▶ **YOUR OBJECTIVE**
Gather each line containing the string "height" from these entries.

(RECORD EXTRACTS begins)

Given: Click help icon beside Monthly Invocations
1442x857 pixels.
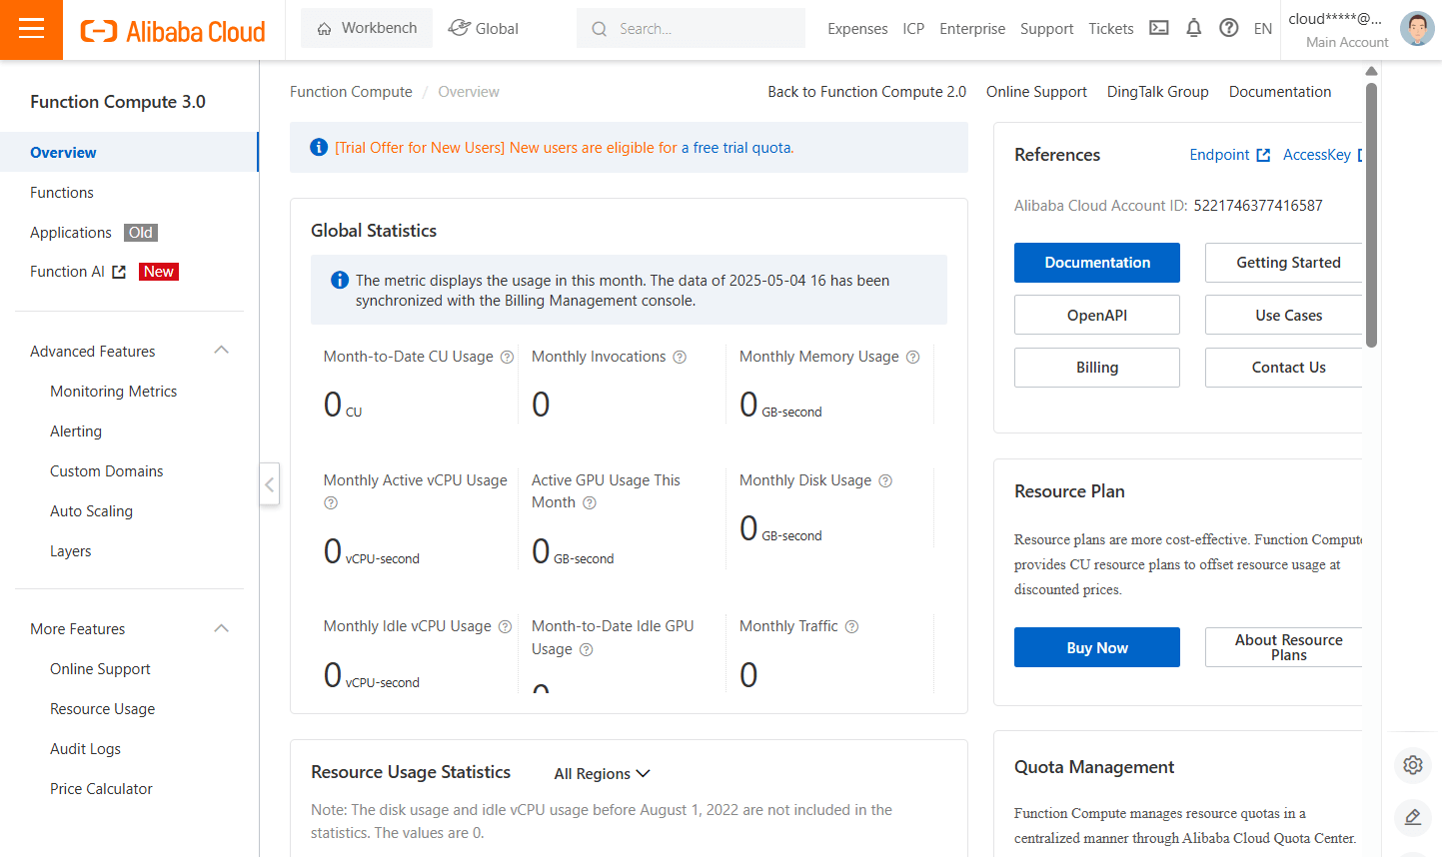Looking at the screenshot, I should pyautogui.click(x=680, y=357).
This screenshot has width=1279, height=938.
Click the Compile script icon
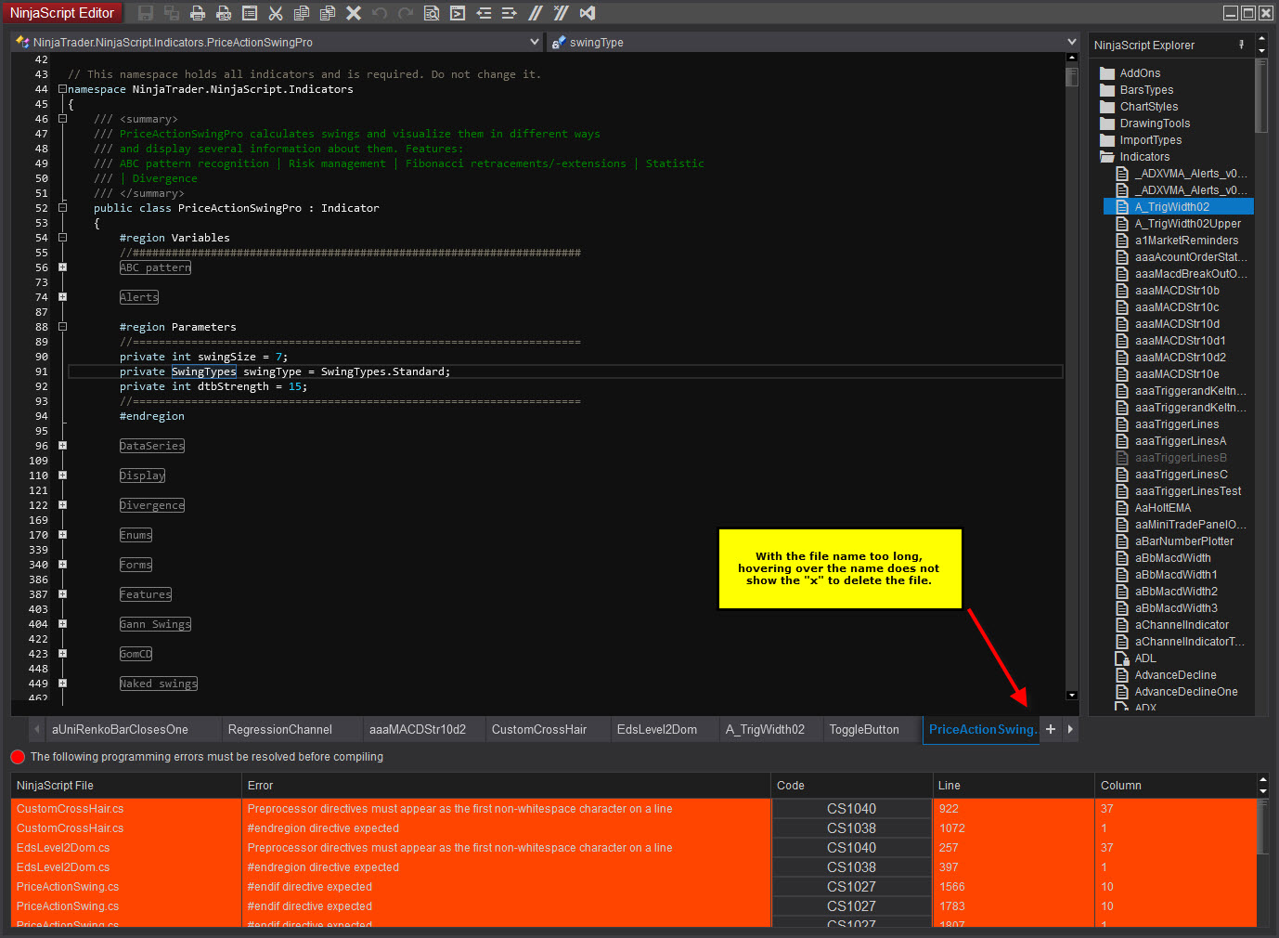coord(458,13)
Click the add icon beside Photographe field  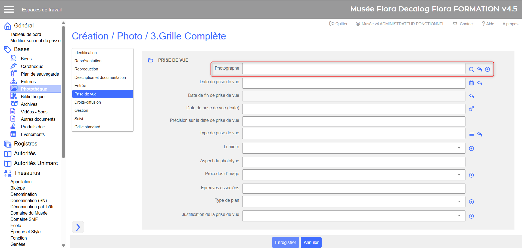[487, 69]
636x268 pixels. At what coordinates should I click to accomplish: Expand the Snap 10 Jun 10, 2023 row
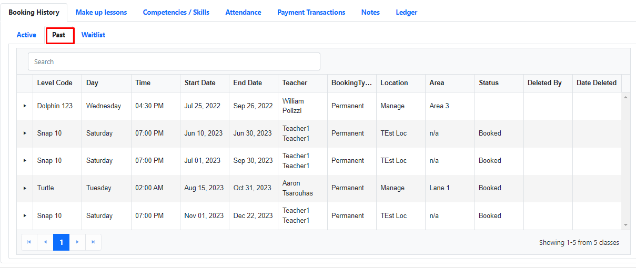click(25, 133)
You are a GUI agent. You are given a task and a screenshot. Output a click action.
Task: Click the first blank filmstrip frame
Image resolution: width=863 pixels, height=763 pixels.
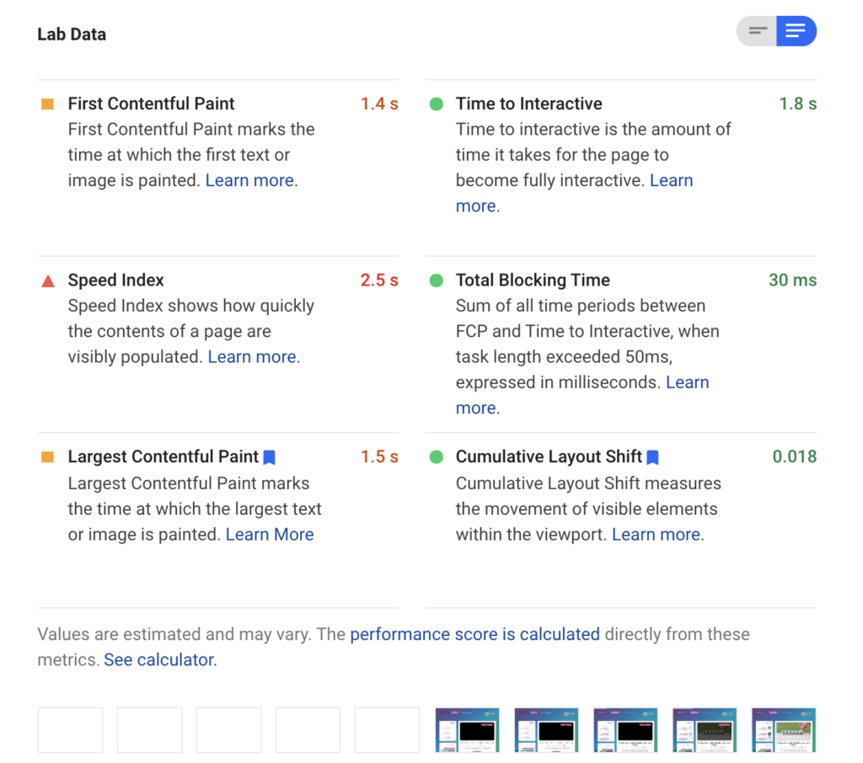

(RECORD EXTRACTS ends)

▶ **RESPONSE**
This screenshot has width=1279, height=938.
Image resolution: width=863 pixels, height=763 pixels.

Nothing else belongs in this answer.